Alaska Airlines flight attendants receive double pay for picking up guards

A Boeing 737-990 operated by Alaska Airlines will take off from JFK Airport on August 24, 2019 in the Queens district of New York City.

Bruce Bennett | Getty Images

Alaska Airlines is offering flight attendants double pay to pick up extra travel this spring in hopes of avoiding staff shortages ahead of an even bigger jump in travel demand in the coming months.

Airlines rolled out incentives such as bonuses and up to triple pay for pilots and stewardesses late last year to stem staff shortages during busy year-end holidays, but a wave of Covid omicron infections still set crew members aside, contributing thousands of flight cancellations.

Alaska’s offer shows that the airline is willing to pay crews more to avoid flight disruptions from staff shortages, a problem that can quickly spread through an airline’s network.

“Like many other airlines, we face general staffing challenges,” Alaska said in a statement. “In response, we are offering stewardesses to pay incentives to fill gaps in staffing for a short period this spring.”

The airline has recently hired and trained 165 new flight attendants and plans to bring 700 more on board in June.
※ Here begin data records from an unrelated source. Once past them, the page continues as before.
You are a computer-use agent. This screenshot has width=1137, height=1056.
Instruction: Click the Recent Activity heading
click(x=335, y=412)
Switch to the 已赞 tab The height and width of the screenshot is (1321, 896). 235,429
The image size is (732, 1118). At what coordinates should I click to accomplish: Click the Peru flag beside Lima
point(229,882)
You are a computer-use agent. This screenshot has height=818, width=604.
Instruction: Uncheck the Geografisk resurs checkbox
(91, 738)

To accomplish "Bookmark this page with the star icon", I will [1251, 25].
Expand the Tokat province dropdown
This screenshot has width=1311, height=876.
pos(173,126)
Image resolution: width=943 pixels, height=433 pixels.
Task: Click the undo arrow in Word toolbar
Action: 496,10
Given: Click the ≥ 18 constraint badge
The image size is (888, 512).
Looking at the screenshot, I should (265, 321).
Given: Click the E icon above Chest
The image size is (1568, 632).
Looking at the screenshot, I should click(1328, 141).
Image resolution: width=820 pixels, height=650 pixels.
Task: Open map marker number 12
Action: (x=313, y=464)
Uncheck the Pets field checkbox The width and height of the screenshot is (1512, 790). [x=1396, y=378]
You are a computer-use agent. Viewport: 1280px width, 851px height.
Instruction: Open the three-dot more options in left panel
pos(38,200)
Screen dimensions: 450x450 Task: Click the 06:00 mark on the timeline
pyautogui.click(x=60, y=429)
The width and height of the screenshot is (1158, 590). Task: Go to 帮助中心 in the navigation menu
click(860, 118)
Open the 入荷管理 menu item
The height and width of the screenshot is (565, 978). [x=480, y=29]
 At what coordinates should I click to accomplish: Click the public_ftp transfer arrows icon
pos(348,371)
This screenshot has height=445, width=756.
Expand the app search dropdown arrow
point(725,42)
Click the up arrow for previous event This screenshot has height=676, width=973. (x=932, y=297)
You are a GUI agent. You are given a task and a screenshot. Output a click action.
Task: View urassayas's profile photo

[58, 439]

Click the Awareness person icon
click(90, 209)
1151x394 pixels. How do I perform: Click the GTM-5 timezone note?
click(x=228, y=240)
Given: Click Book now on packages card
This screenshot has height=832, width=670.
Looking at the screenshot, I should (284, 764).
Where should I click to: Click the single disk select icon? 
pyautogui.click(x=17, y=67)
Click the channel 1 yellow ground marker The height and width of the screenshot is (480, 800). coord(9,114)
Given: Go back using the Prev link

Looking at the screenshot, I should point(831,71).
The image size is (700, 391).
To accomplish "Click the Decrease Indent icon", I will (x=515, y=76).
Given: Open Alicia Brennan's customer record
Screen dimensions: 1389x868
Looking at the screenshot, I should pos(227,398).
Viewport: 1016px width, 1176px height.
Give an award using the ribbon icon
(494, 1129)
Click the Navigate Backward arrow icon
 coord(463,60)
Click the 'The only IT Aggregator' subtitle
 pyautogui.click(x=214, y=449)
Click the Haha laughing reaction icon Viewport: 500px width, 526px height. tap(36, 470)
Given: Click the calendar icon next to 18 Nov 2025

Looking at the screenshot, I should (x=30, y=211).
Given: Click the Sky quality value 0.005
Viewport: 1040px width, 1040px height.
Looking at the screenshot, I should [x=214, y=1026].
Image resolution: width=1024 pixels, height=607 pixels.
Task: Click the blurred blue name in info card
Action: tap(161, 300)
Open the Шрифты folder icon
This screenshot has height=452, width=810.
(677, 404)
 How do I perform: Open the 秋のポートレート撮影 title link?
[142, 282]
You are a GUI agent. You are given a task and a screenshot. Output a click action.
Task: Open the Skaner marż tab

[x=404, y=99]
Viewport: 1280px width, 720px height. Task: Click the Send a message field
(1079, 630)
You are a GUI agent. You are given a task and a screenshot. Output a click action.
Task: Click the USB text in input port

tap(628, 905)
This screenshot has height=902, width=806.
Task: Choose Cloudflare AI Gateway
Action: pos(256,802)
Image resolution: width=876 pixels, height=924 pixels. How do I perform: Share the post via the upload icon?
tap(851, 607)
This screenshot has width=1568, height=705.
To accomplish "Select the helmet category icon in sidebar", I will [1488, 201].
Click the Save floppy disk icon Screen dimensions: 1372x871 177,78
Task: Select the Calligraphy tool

It had more than 5,500 stewardesses by the end of 2021. Alaska is the fifth largest U.S. carrier with more than 120 destinations in North America and hubs on the west coast and in Alaska.

The Seattle-based airline approached the flight attendants’ union about the incentive pay, according to a note to cabin crew sent Friday.

American Airlines, which aims to hire about 18,000 people this year, and Southwest Airlines, which has targeted 8,000 new employees by 2022, said they do not currently offer similar incentives as Alaskas.

Airline executives said last week that travel demand has returned faster than expected. In February, bookings and sales exceeded pre-pandemic levels for the first time, according to Adobe data, and airport security screenings this week hit the highest since Thanksgiving.

They said they expect this trend will help offset a sharp rise in fuel prices this year, although some airlines, including Alaska, have trimmed their schedules in response to the higher costs. However, the airline said it expects to be back to pre-Covid capacity this summer.

Alaska executives will outline their plans for the coming year at an investor day on Thursday.